Source records
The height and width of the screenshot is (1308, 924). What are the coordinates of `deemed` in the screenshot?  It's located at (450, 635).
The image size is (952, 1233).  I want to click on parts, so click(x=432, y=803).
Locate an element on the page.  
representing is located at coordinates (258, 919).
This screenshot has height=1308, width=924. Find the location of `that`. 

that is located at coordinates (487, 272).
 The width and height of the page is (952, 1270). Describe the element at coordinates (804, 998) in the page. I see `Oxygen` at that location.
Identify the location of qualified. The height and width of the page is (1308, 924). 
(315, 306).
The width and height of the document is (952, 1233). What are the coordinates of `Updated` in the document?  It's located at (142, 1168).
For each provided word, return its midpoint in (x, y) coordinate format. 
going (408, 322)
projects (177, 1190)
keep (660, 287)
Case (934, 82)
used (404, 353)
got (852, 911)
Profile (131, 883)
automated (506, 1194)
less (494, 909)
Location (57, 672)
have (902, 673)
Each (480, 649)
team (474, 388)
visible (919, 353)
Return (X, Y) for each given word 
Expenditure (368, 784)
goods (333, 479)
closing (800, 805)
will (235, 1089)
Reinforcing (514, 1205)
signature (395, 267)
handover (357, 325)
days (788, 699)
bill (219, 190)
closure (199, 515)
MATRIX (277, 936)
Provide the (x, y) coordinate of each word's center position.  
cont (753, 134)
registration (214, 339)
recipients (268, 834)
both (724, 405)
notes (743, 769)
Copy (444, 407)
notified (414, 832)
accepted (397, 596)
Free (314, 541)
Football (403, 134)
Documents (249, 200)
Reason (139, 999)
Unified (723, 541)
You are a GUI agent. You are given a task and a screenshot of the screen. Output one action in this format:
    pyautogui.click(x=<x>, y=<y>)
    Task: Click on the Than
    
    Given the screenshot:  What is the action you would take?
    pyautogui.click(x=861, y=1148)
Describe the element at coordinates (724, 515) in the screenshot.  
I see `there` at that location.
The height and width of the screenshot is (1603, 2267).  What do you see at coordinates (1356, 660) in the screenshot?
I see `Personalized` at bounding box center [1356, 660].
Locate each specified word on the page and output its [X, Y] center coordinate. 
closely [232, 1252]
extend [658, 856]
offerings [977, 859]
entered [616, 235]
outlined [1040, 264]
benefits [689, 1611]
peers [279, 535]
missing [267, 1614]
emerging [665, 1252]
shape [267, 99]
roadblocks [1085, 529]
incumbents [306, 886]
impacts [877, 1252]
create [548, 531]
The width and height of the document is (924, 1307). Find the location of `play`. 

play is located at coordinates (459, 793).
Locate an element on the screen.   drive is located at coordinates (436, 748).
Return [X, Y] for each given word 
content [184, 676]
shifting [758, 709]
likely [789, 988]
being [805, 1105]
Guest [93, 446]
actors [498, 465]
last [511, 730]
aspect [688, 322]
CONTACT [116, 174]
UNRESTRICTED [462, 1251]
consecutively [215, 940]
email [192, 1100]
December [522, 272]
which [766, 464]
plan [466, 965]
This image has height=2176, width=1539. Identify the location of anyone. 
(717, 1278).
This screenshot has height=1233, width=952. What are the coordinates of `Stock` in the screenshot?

▶ [Task prompt]
Reproduce all of the records above word for word.

▶ [Output for this exercise]
The height and width of the screenshot is (1308, 924). What are the coordinates of `deemed` in the screenshot?  It's located at (450, 635).
The image size is (952, 1233).  I want to click on parts, so click(x=432, y=803).
Locate an element on the page.  
representing is located at coordinates (258, 919).
This screenshot has height=1308, width=924. Find the location of `that`. 

that is located at coordinates (487, 272).
 The width and height of the page is (952, 1270). Describe the element at coordinates (804, 998) in the page. I see `Oxygen` at that location.
Identify the location of qualified. The height and width of the page is (1308, 924). 
(315, 306).
The width and height of the document is (952, 1233). What are the coordinates of `Updated` in the document?  It's located at (142, 1168).
For each provided word, return its midpoint in (x, y) coordinate format. 
going (408, 322)
projects (177, 1190)
keep (660, 287)
Case (934, 82)
used (404, 353)
got (852, 911)
Profile (131, 883)
automated (506, 1194)
less (494, 909)
Location (57, 672)
have (902, 673)
Each (480, 649)
team (474, 388)
visible (919, 353)
Return (X, Y) for each given word 
Expenditure (368, 784)
goods (333, 479)
closing (800, 805)
will (235, 1089)
Reinforcing (514, 1205)
signature (395, 267)
handover (357, 325)
days (788, 699)
bill (219, 190)
closure (199, 515)
MATRIX (277, 936)
Provide the (x, y) coordinate of each word's center position.  
cont (753, 134)
registration (214, 339)
recipients (268, 834)
both (724, 405)
notes (743, 769)
Copy (444, 407)
notified (414, 832)
accepted (397, 596)
Free (314, 541)
Football (403, 134)
Documents (249, 200)
Reason (139, 999)
Unified (723, 541)
You are a GUI agent. You are given a task and a screenshot of the screen. Output one action in this format:
    pyautogui.click(x=<x>, y=<y>)
    Task: Click on the Than
    
    Given the screenshot:  What is the action you would take?
    pyautogui.click(x=861, y=1148)
Describe the element at coordinates (724, 515) in the screenshot.  
I see `there` at that location.
The height and width of the screenshot is (1603, 2267).  What do you see at coordinates (1356, 660) in the screenshot?
I see `Personalized` at bounding box center [1356, 660].
Locate each specified word on the page and output its [X, Y] center coordinate. 
closely [232, 1252]
extend [658, 856]
offerings [977, 859]
entered [616, 235]
outlined [1040, 264]
benefits [689, 1611]
peers [279, 535]
missing [267, 1614]
emerging [665, 1252]
shape [267, 99]
roadblocks [1085, 529]
incumbents [306, 886]
impacts [877, 1252]
create [548, 531]
The width and height of the document is (924, 1307). Find the location of `play`. 

play is located at coordinates (459, 793).
Locate an element on the screen.   drive is located at coordinates (436, 748).
Return [X, Y] for each given word 
content [184, 676]
shifting [758, 709]
likely [789, 988]
being [805, 1105]
Guest [93, 446]
actors [498, 465]
last [511, 730]
aspect [688, 322]
CONTACT [116, 174]
UNRESTRICTED [462, 1251]
consecutively [215, 940]
email [192, 1100]
December [522, 272]
which [766, 464]
plan [466, 965]
This image has height=2176, width=1539. Identify the location of anyone. 
(717, 1278).
This screenshot has height=1233, width=952. What are the coordinates of `Stock` in the screenshot?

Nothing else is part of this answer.